begin TEXT

Assume that the number of groups and order number of the model are M and N, respectively. For the convenience of calculation, the equality constraint $Φ^{T} Φ = 1$ is introduced. Thereby, Eq. (9) is the constraint problem on MC

(9) $\begin{aligned} max_{Φ} \sum_{t = 1}^{M} k_{σ} ({\hat{y}}_{t} - Φ z_{t}) \\ s . t . Φ^{T} Φ = 1 \end{aligned}$

The optimization problem of Eq. (9) is nonlinear and non-convex, and cannot be solved directly. The conjugate convex function is introduced to solve the semi-quadratic form. Here, the auxiliary variables is introduced, and accordingly it can be simplified to Eq. (10)

(10) $\begin{aligned} min_{Φ} \sum_{t = 1}^{M} ω_{t} ({\hat{y}}_{t} - Φ z_{t})^{2} \\ s . t . Φ^{T} Φ = 1 \end{aligned}$

Actually, the weighted function can reduce the large error term and the adverse effect of the outlier on the optimization result. We define the matrix $R = d i a g (w)$ , where $w = [ω_{1}, ω_{2}, \dots, ω_{M}]$ , and hence Eq. (10) is equivalent to Eq. (11)

(11) $\begin{aligned} min_{Φ} R {‖ \hat{Y} - Φ Z ‖}^{2} \\ s . t . Φ^{T} Φ = 1 \end{aligned}$

The solution of Eq. (11) is a non-convex quadratic programming problem, which is difficult to solve. When the initial condition of $R (0) = d i a g (1)$ , $Φ$ becomes the optimal solution, and the above Eq. (11) is transformed into a homogeneous constraint programming of Eq. (12)

(12) $\begin{aligned} min_{Φ} {‖ γ \hat{Y} - Φ Z ‖}^{2} \\ s . t . γ^{2} = 1, Φ^{T} Φ = 1 \end{aligned}$

It is equivalent to Eq. (13)

end TEXT

→ **GIVEN PROBLEM**
Rename "auxiliary variables" to "auxiliary weights" in the optimization text, giving it again between "Assume that the" and "to Eq. (10)", inclusive. You won't need the material for this.

begin GIVEN INFORMATION

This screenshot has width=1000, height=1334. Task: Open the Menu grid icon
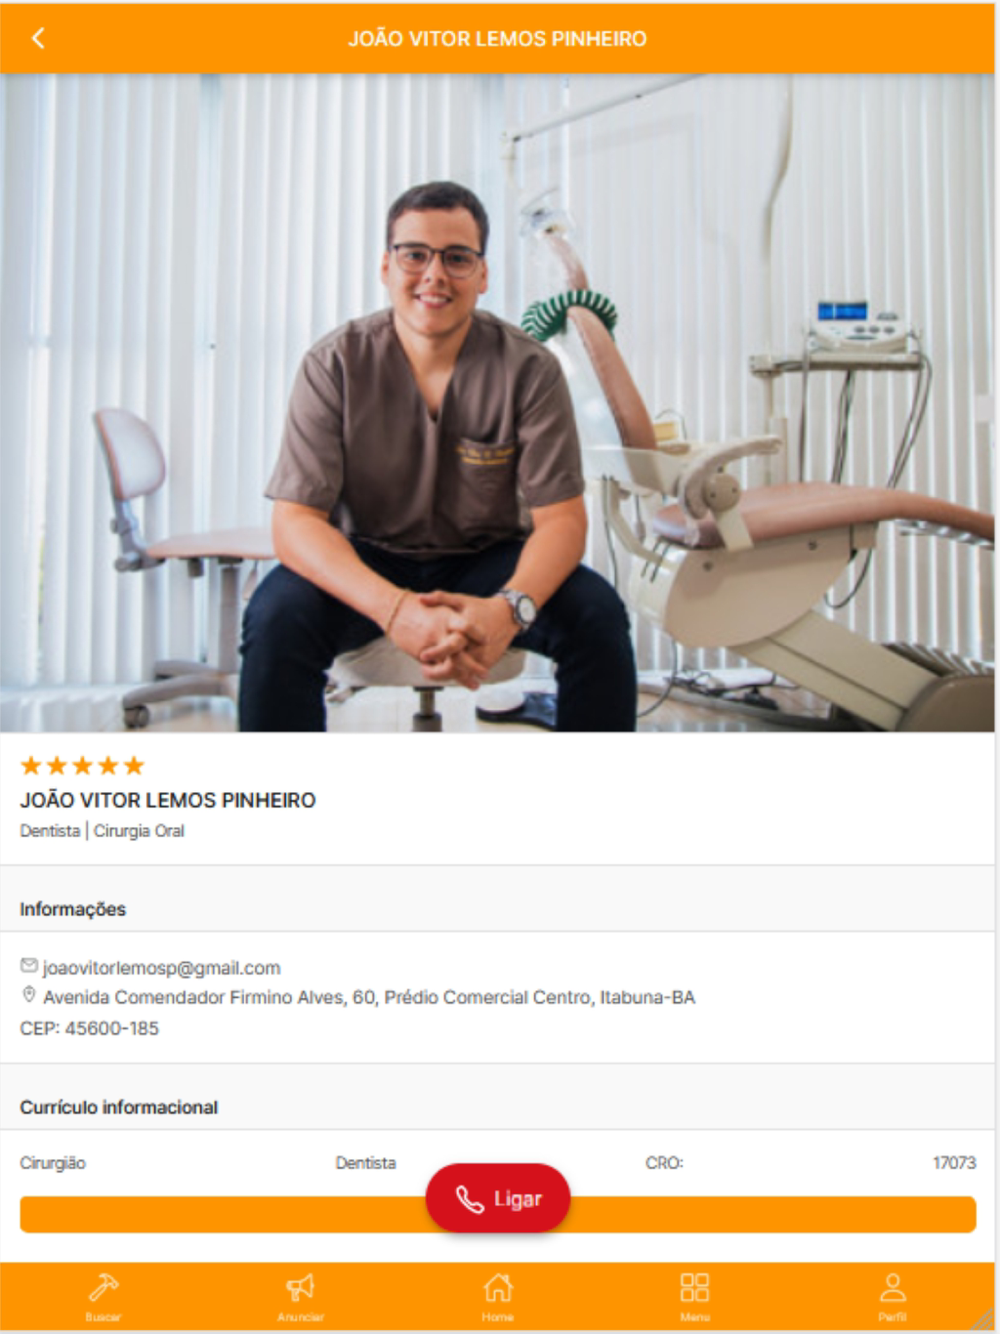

end GIVEN INFORMATION

→ **THE RESPONSE**
Assume that the number of groups and order number of the model are M and N, respectively. For the convenience of calculation, the equality constraint $Φ^{T} Φ = 1$ is introduced. Thereby, Eq. (9) is the constraint problem on MC

(9) $\begin{aligned} max_{Φ} \sum_{t = 1}^{M} k_{σ} ({\hat{y}}_{t} - Φ z_{t}) \\ s . t . Φ^{T} Φ = 1 \end{aligned}$

The optimization problem of Eq. (9) is nonlinear and non-convex, and cannot be solved directly. The conjugate convex function is introduced to solve the semi-quadratic form. Here, the auxiliary weights is introduced, and accordingly it can be simplified to Eq. (10)